中国では例年、4月に自動車新車販売数が年間のピークを記録します。しかし、2004年4月は全国の乗用車販売数が22万台強と、前月を2.72%下回ってしまい(2003年4月は前月比6.5%増)、続く5月も前月比で19.27%下降、“黒色5月”とさえ言われ、国産自動車価格は9.2%下落し、25%を記録した車種も出現しました。2年連続して50%以上の成長を示してきた中国の乗用車市場に変化が生じ始めたことは誰の眼にも明らかです。

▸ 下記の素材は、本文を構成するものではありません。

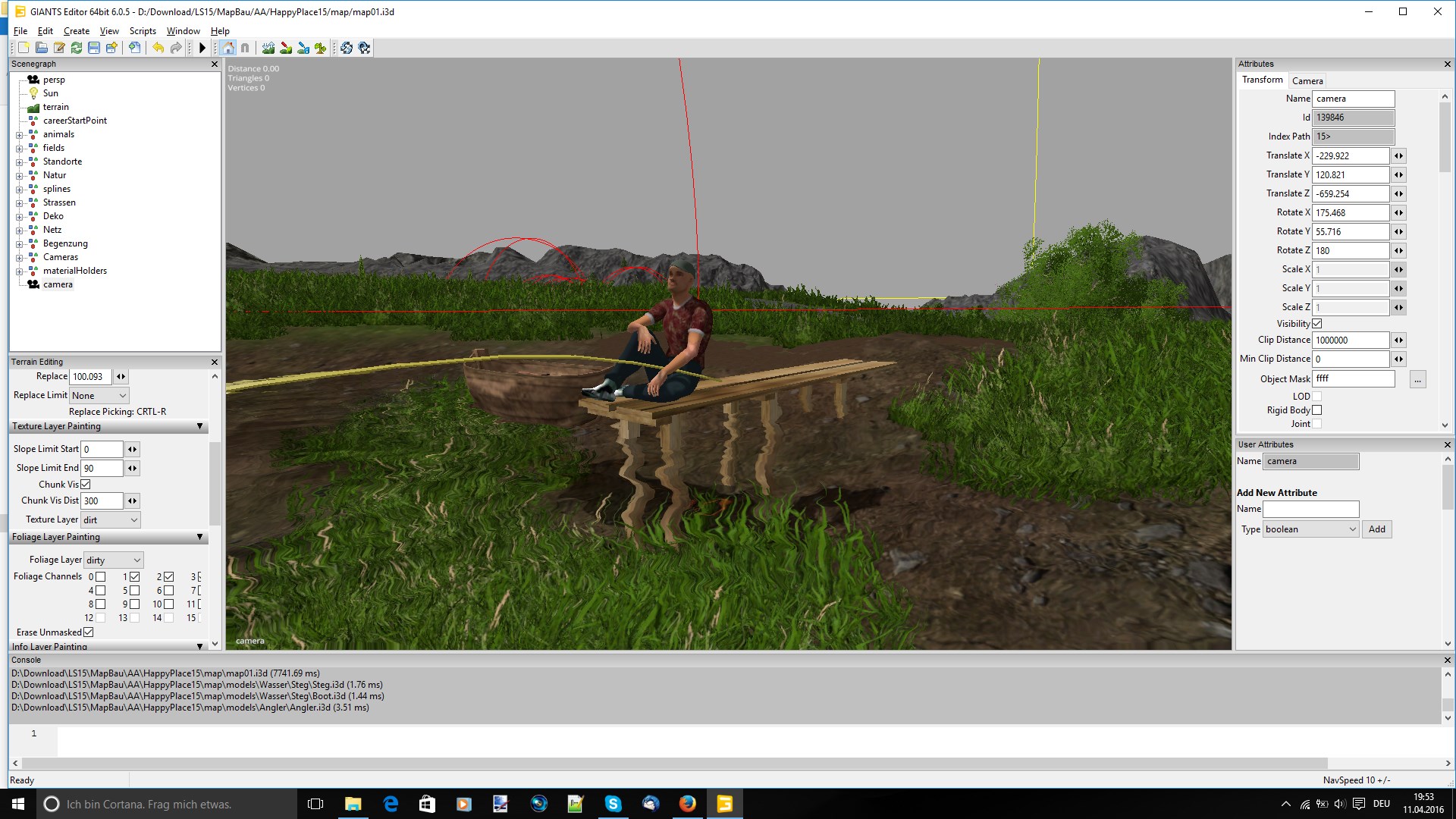This screenshot has height=819, width=1456.
Task: Open the Type boolean dropdown
Action: coord(1310,529)
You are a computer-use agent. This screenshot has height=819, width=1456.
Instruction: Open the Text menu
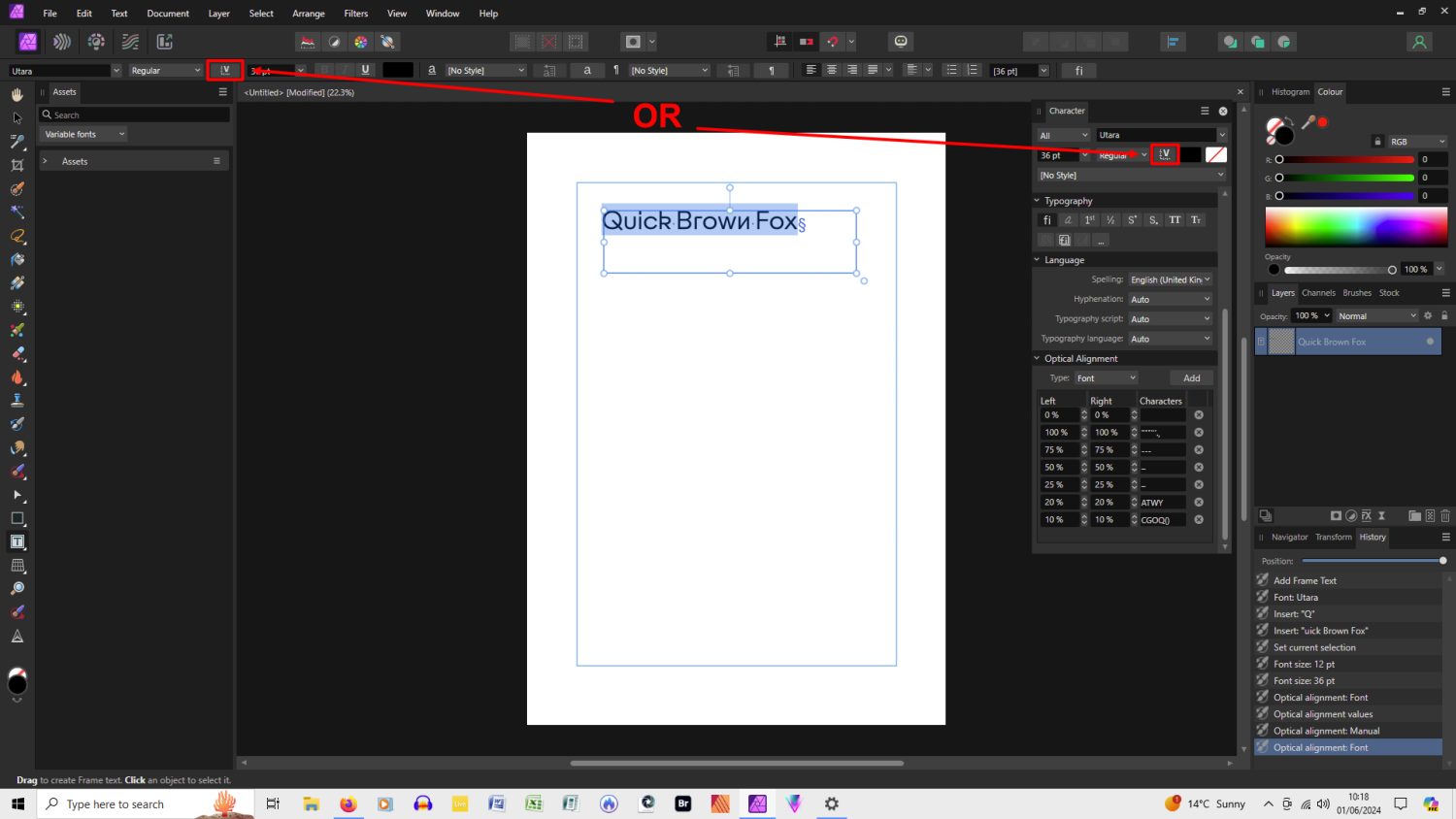(x=118, y=13)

そこで今回の変調の原因を探ると、まず、以下の2点が指摘されます。

  1. 政府の経済引き締めの影響。年初より続く経済過熱を抑制する為の、素材産業を中心とした政府の引き締め政策とそれに伴う様々なプロジェクトの見直しは、間接的に自動車需要、特に商用車需要に影響を与えました。
  2. 最初に30%の支払いを義務付けるなど自動車ローンの条件が非常に厳しくなり、年収5万元前後の購買層にとって購入環境が厳しくなったこと。2003年は、個人購入者の40%がローンを使用しましたが、2004年に条件が厳しくなってから、この比率は10〜20%程度にまで急落しています。
この一方で、各自動車メーカーは販売シェア獲得を狙って、2004年も生産計画を大幅にアップしていたため在庫が急増し、多くの企業が販売計画の下方修正を迫られ、販売価格も更に下落、9月には国慶節の長期休暇需要を見込んだ下落第2波が出現しました。2005年以降はWTO加盟時の公約に従って自動車の関税率が引き下げられます。これに上述の“継続する販売価格の低落傾向”という要素が加わり、消費者の買い控えが一層助長されました。その結果は更なる在庫の増加、値下げという悪循環です。乗用車の在庫は「8月に既に40万台を突破した」と言われ、生産ライン全体の30%が休止状態に入り、2004年の乗用車販売価格の下落幅は最終的に15%に達した、と言われています。
しかし、一方で新自動車政策の「生産シェアや販売シェアが15%以上の企業グループは独自の経営発展計画を策定してよい」と言う条項を前に、各企業とも退くに退けない状況で、高級化、燃費・燃料の技術革新、輸出市場の拡大、中国国内での販売サービス網の構築、地域別のきめ細かい戦略などを含めた体力勝負に突入しています。